ESERCIZIO A
Per ciascuna affermazione indica se concorda con l'articolo sulla proposta di Confindustria, rispondendo sì o no e citando alla lettera le parole decisive. (i) La lettera con la proposta porta la firma di Francesca Mariotti. (ii) Secondo l'articolo, chi non si vaccina rischia al massimo un cambio di mansione. (iii) La proposta prevede l'ingresso in azienda solo per chi dimostra con il green pass di aver fatto la doppia vaccinazione.
ESERCIZIO B
Prosegui l'articolo sulla proposta di Confindustria a partire dall'ultima frase riportata.

SEGMENTO DI TESTO
Da Confindustria la sconcertante proposta anti-Covid: senza vaccino addio a lavoro e stipendio

20 Lug 2021 16:13 - di Lorenza Mariani
Confindustria su vaccino

La linea anti-Covid di Confindustria si traduce in una proposta che suscita sconcerto e preoccupazione: senza vaccino, se va bene si rischia un cambio di mansione. Se va male, addirittura il posto di lavoro e lo stipendio. Avete capito bene: niente vaccino, niente stipendio. È la durissima equazione stilata da Confindustria per garantire la sicurezza sanitaria e limitare i contagi in azienda. Una richiesta che verte proprio sulla relazione algebrica tra immunizzazione e lavoro. Una mozione, quella individuata dagli industriali, che punta a rendere solida e costante la produzione economica. Ma che potrebbe minare pesantemente il diritto e la sicurezza occupazionale. Una linea, sostiene l’organizzazione, motivata dalla considerazione in base alla quale: «Gli strumenti di contenimento della pandemia più evoluti – in primis la vaccinazione – risulteranno fondamentali per evitare la reintroduzione di misure restrittive delle libertà personali. E per lo svolgimento delle attività economiche».

Confindustria, la sconcertante proposta per sollecitare il vaccino

E così, quello che magari nelle intenzioni vuole essere un appello alla responsabilità vaccinale, diventa in realtà un dispositivo a orologeria che rischia di far deflagrare pesanti conseguenze. Oltre che giustificato da una serie sempre più stringente di disposizioni stringenti.  A rivelare la proposta enucleata da Confindustria e indirizzato a Draghi è stato Il Tempo, che ha riportato una lettera firmata da Francesca Mariotti, d.g. dell’associazione degli industriali. Una notizia rilanciata come un allarme, che ha sconcertato i più. E che, di fatto, punta a stabilire il principio dell’ingresso consentito in azienda esclusivamente a chi può dimostrare, attraverso il green pass, di essersi sottoposto alla doppia vaccinazione anti-Covid.

DATI DI INPUT
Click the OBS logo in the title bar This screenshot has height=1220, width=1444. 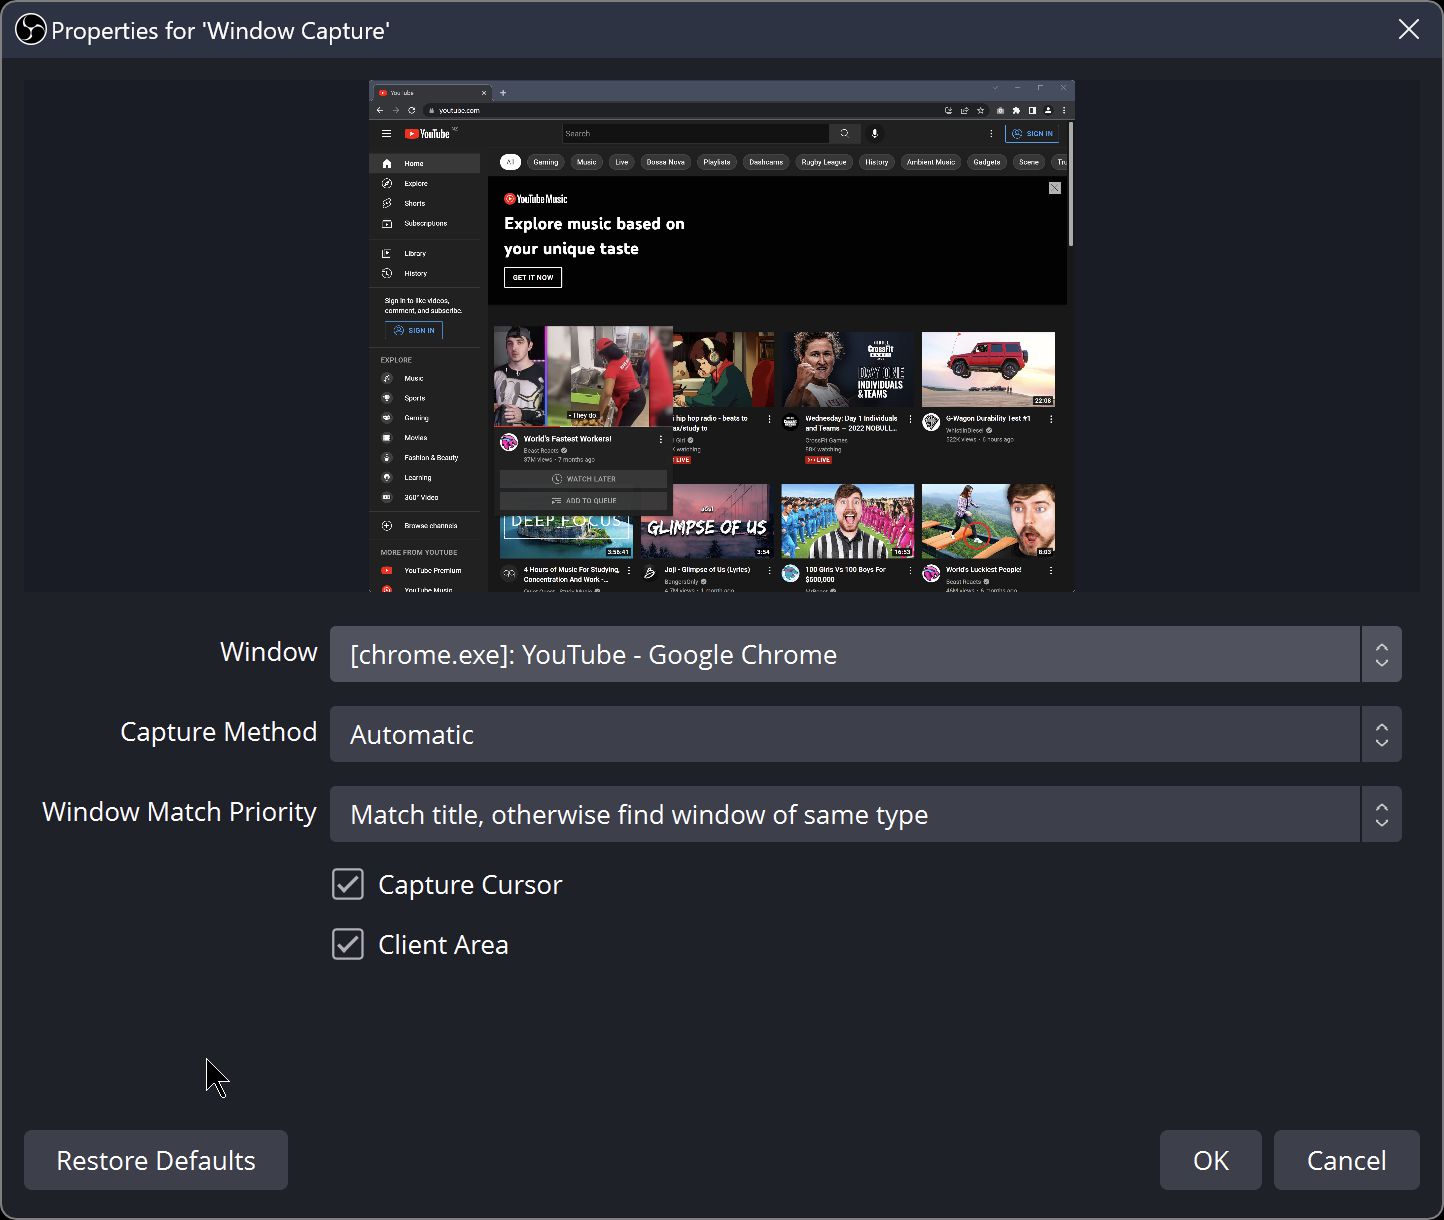[30, 30]
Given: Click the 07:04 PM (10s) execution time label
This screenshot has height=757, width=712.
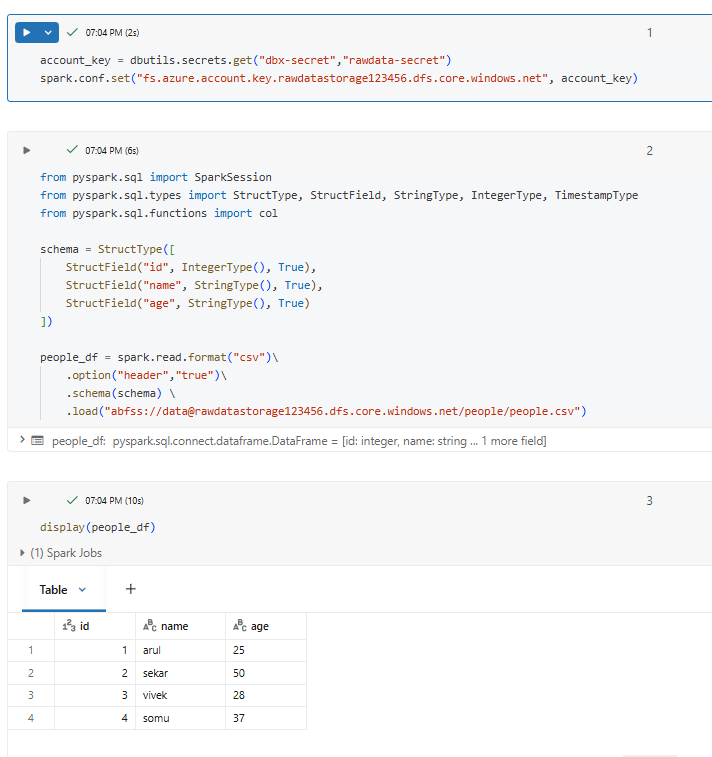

RISPOSTA FINALE A
(i) Sì: "ha riportato una lettera firmata da Francesca Mariotti, d.g. dell’associazione degli industriali".
(ii) No: "Se va male, addirittura il posto di lavoro e lo stipendio."
(iii) Sì: "punta a stabilire il principio dell’ingresso consentito in azienda esclusivamente a chi può dimostrare, attraverso il green pass, di essersi sottoposto alla doppia vaccinazione anti-Covid".

RISPOSTA FINALE B
Confindustria: senza vaccino addio a lavoro e stipendio

Mentre, per chi scegliesse di non sottoporsi ai criteri dell’immunizzazione, il datore di lavoro potrebbe ricorrere a due soluzioni possibili: o trovare un’altra mansione. Oppure, laddove non fosse attuabile questa prima ipotesi, lasciare il dipendente a casa senza stipendio. Un provvedimento che sta facendo discutere, spiegato da Confindustria con il fatto che: «Nonostante la campagna vaccinale abbia registrato finora un buon andamento, numerose imprese associate hanno segnalato la presenza di percentuali consistenti di lavoratori che scelgono liberamente di non sottoporsi alla vaccinazione anti-Covid 19. Esponendo di fatto a un maggior rischio di contrarre il virus se stessi. E la pluralità di soggetti con cui, direttamente o indirettamente entrano, in contatto. Condividendo in maniera continuativa gli ambienti di lavoro» …

Il fine: «Consentire ai datori di lavoro di richiedere l’esibizione di una certificazione valida all’ingresso al lavoro»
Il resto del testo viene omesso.